Philosophy? Start with Aristotle and Plato, end with Leo Strauss via Hegel, Hobbes and maybe a bit of Machiavelli. Don’t take ‘the Prince’ too seriously though. ‘Discourses on Livy’ is the important work.
NOTE: Plato’s Republic is interesting but little more than 4th Century Communism with child abuse and arranged marriages thrown in. Kant, Descartes, Spinosa, Locke, Hume, Rousseau etc, all good but don’t let them turn you into a fucking liberal.[/quote]
Albert J. Nock
Richard Weaver
T.S. Eliot
Russel Kirk
GK Chesterton
Edmund Burke
Henry Newman
John Adams
Randolph and Calhoun
Tocqueville
John Quincy Adams
Disraeli
I’m not used to thinking of this stuff as philosophy - but of course it is!

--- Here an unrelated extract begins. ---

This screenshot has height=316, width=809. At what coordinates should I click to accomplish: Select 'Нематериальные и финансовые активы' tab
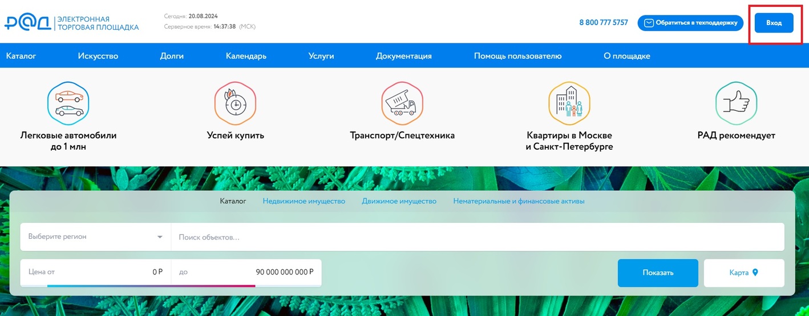pos(519,201)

I enjoyed Sartre’s plays very much, too. Camus. Beckett. Theatre of the Absurd.
John Barth. The End of the Road (out of print now, I think). Loved this very much indeed. Novel… But the 3 main characters are personifications of different varieties of nihilism or something like that. Giles Goat Boy… Academia. Ha.
Just to chime in on the convo at the beginning of the thread, Kantianism and Utilitarianism are basically two sides of the same coin. Go grab a copy of Kant’s first Critique and go to the Canon of Pure Reason chapter. This is basically the point after Kant goes all crazy on Rationalistic Metaphysics and comes to the conclusion that the kind of reasoning present in metaphysical discourse still has its say in the realm of morality. What’s more, is that reason’s telos is the attainment of happiness within the moral sphere. My contention is that Kant seeks happiness through heuristic via the categorical imperative whereas Mill wants you to just shoot for happiness.
As per the original question, I have strong sympathies for Kant, Fichte, Hegel, Spinoza, Nietzsche, and Hume. Also Aristotle and Heidegger to a lesser extent. For me the questions of self-consciousness and recognition are fascinating especially in light of how they play out in morality, ethical life and politics.
BTW, I’m brushing up on some existentialism. Great stuff! I have a few questions for you guys (more like opinions).
Existentialism essentially says that people can do whatever they want. The individual has the ultimate freedom to do whatever. What, then, should one do? If I can do literally anything at any point, what is good to existentialists?
Does existentialism dictate right vs wrong?
I also had the thought that people give up their freedom to avoid the responsibility of their actions. Let’s get this going!